Face à ce genre de manipulations qui nous empêchent de vouloir ce qui nous sauverait, Cornelius Castoriadis, un grand philosophe franco-grec, avança à cet effet quelque chose de fort important : « Révolution signifie une transformation radicale des institutions de la société. […] Mais pour qu’il y ait une telle révolution, […] il faut que l’idée que la seule finalité de la vie est de produire et de consommer davantage —idée à la fois absurde et dégradante— soit abandonnée ; il faut que l’imaginaire capitaliste d’une pseudo-maîtrise pseudo-rationnelle, d’une expansion illimitée, soit abandonnée. » Autant pour dire, il nous faut changer de haut en bas toutes nos manières d’aborder nos désirs et notre volonté. Si l’on en croit Cornelius Castoriadis, les orientations singulières d’une société, ce qu’elle institue, caractérisent une société conceptuellement donnée. En parlant de ces choses, Castoriadis en appelle à ce que Durkheim nommait le « sacré », c’est-à-dire ce qui fait office de norme inébranlable, de nécessité du monde et donc ce qui organise le social. Castoriadis nomme ces choses les « significations imaginaires sociales » et il les nomme ainsi puisqu’elles ne sont pas réelles, mais proviennent d’une grille d’analyse du monde assez particulière qui ne saurait se suffire ailleurs que dans l’imaginaire collectif. Suivant cela, il semblerait que tous les types de sociétés offrent leur propre schéma de l’aliénation. Pour combattre la société croissantiste, il faudra lui substituer ses schémas destructeurs puisque productivistes par d’autres schémas, eux-mêmes possiblement aliénants dans une autre mesure, qui permettront de demeurer dans les limites écologiques de la planète. Une fois sauvés, nous apprendrons à vivre. Pour l’heure, nous devons survivre.

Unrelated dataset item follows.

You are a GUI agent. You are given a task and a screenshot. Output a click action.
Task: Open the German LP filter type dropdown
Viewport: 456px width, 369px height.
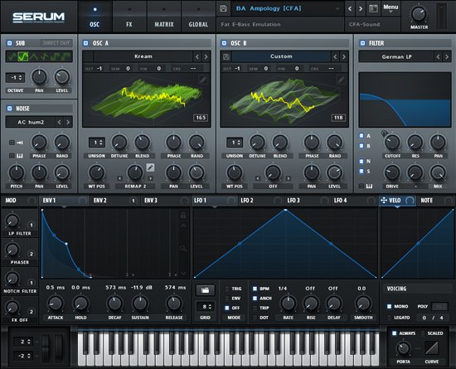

Dans la même lignée que celle de Castoriadis, l’écrivain et philosophe Guy Debord nous amène à penser certains des aspects colonisateurs de la société croissantiste à travers, chez Debord, le prisme du capitalisme. Suivant les thèses de Debord tirées de la Société du spectacle, le capitalisme ne consiste pas seulement en un système d’accumulation et de production, mais aussi en une colonisation de l’imaginaire des populations à travers plusieurs dispositifs très précis. Le capitalisme, ayant transformé nos imaginaires, nous amène à aménager la planète en fonction d’une logique qui nous surplombe tous ; nous ne produisons plus pour un quelconque bonheur, mais puisque le système nécessite que l’on continue à croître et à produire en masse toujours plus grande. C’est ici qu’un concept central à la lecture de la colonisation des esprits prend toute son importance : le spectacle, concept clef chez Debord, se définit par le développement d’une aliénation sociétale où le fétichisme de la marchandise vise à transformer la vie des citoyens. Ceux-ci perdent leur statut de membre actif au sein de la communauté et deviennent des consommateurs passifs. Ainsi, pour reprendre nos exemples mentionnés plus tôt, le consommateur ne cherchera pas à répondre aux problèmes politiques urgents, ni même à prendre soin de lui-même, mais cherchera plutôt à recréer la dynamique sociale dans laquelle le capitalisme l’enferme. Cette idée du spectacle est, à plusieurs niveaux, très proche de celle des « significations imaginaires sociales » pensées par Castoriadis. Plus spécifiquement, l’idée du spectacle chez Debord nous amène à considérer un certain type de sacralité corolaire à tout système constitutif d’une croissance totale.

Alors, devant ce macabre constat, que pouvons-nous faire ? Il semblerait que s’extirper du spectacle, du schème des désirs du système, soit très complexe, voire impossible à l’heure actuelle. Seule issue possible : questionner sans relâche et ne pas se suffire des mêmes doctrines doxales. J’invite tout un chacun à se relancer dans la lectures des Camus, Castoriadis, Debord et Vaneigem de ce monde. Osez penser autrement et vous serez sauvés.